4. All talk out of rp is in brackets. ()

I'm using this to help develope my character, so, yeah. I'm down for whatever.


----------



## Zehlua (Jan 29, 2018)

What RP do you want to do?


----------



## Majesty Sidus (Jan 29, 2018)

Zehlua said:


> What RP do you want to do?


Doesn't matter to me. Fantasy, maybe?


----------



## Zehlua (Jan 29, 2018)

Majesty Sidus said:


> Doesn't matter to me. Fantasy, maybe?


You're gonna have to be more specific than that


----------



## Majesty Sidus (Jan 29, 2018)

Zehlua said:


> You're gonna have to be more specific than that



Sorry, I don't really know. What do you wanna do?


----------



## Zehlua (Jan 29, 2018)

Majesty Sidus said:


> Sorry, I don't really know. What do you wanna do?


This is turning into the episode of Spongebob where they steal a balloon 

What character do you want to play as?


----------



## Majesty Sidus (Jan 29, 2018)

Sorry, I'm bad at this. Ok, I'll be my fursona. Here's a little bio thing. 
Name- Majesty 
Species- Hyena
Appearance (Wip) 
Cyan eyes, gray fur with black spots, black star marking on the fur covering the heart. 
((Trying to develope personality, so they'll just act like me, and they'll change throughout the roleplay.)) 
Good?


----------



## Zehlua (Jan 29, 2018)

Sounds proper! What sort of world does Majesty inhabit? What time period?


----------



## Majesty Sidus (Jan 29, 2018)

Modern, she lives in a fairly big suburban town kinda thing. So, around 2013.


----------



## Zehlua (Jan 29, 2018)

How old is she? My character is in his early 20s. Where would be the best and most appropriate place for them to run into each other?


----------



## Majesty Sidus (Jan 29, 2018)

Haven't decided, around 16? And, they could meet at the coffee shop where she works. I don't have a name for it, so call it what you want. Or, even at the library, where she spends her time when she isn't working. Good?


----------



## Zehlua (Jan 29, 2018)

What's the objective? Chitchat, going on an adventure, solving a problem...?


----------



## Majesty Sidus (Jan 29, 2018)

Going on an adventure sounds good. Hey, we can have magic and stuff too, if that's cool. Majesty has shadow-shifting (teleportation through darkness/shadows.) Maybe I can get a couple friends on here to join, so it's more interesting.


----------



## Zehlua (Jan 29, 2018)

Majesty Sidus said:


> Going on an adventure sounds good. Hey, we can have magic and stuff too, if that's cool. Majesty has shadow-shifting (teleportation through darkness/shadows.) Maybe I can get a couple friends on here to join, so it's more interesting.
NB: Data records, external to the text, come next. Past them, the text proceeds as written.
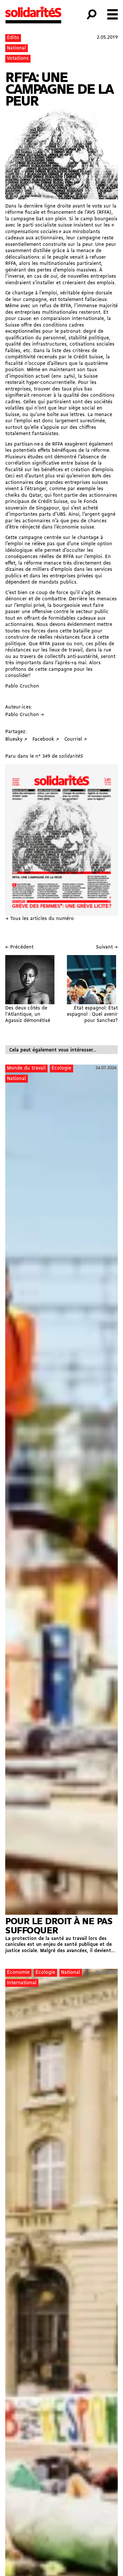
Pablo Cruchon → (24, 714)
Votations (18, 58)
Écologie (61, 1068)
That sounds like a really rad ability! My fursona has the option of having wings or hands, and can technically turn into a humanoid, but would prefer not to. I don't think he has any fancy magic abilities, if any.
Sure, the more the merrier!


----------



## Majesty Sidus (Jan 30, 2018)

Zehlua said:


> That sounds like a really rad ability! My fursona has the option of having wings or hands, and can technically turn into a humanoid, but would prefer not to. I don't think he has any fancy magic abilities, if any.
> Sure, the more the merrier!


Hey I'm back. Ok, pretty cool powers stuff. I gotta leave again soon, though so


----------



## Preston (Mar 12, 2018)

Majesty Sidus said:


> Heya! So, uh, first Rp on here! Some rules--
> 
> 1. No Sexual Stuff. Kissing and crushes are ok, but no erotic stuff k?
> 
> ...


still  up for it?


----------



## Steelite (Mar 12, 2018)

Preston said:


> still  up for it?


This thread seems deader than the max you can Hollow in the Dark Souls series, heh.


----------



## Preston (Mar 12, 2018)

Steelite said:


> This thread seems deader than the max you can Hollow in the Dark Souls series, heh.


Well dang, I  guess I can't go out of this thread with nothin'
want to 





ROLEPLAY?


----------



## Steelite (Mar 12, 2018)

Preston said:


> Well dang, I  guess I can't go out of this thread with nothin'
> want to
> 
> 
> ...


Sure, if you want to.


----------



## Preston (Mar 12, 2018)

Steelite said:


> Sure, if you want to.


DM me ya accounts, BOI


----------



## Steelite (Mar 12, 2018)

Preston said:


> DM me ya accounts, BOI


I ain't got no discord, BOI. We do it here.


----------



## Preston (Mar 13, 2018)

Steelite said:


> I ain't got no discord, BOI. We do it here.


havuh hangouts??


----------



## modfox (Mar 13, 2018)

Im up


----------



## Preston (Mar 13, 2018)

modfox said:


> Im up


PM me a source we can taaaalk


----------



## modfox (Mar 13, 2018)

Preston said:


> PM me a source we can taaaalk


Reineke#6077 on discord


----------



## Majesty Hyena (Jul 22, 2018)

Sorry about that everyone!! I had to delete account for personal reasons. I'm back, though, as you can see (formerly Majesty Sidus, here.) 
So, so sorry, again!


----------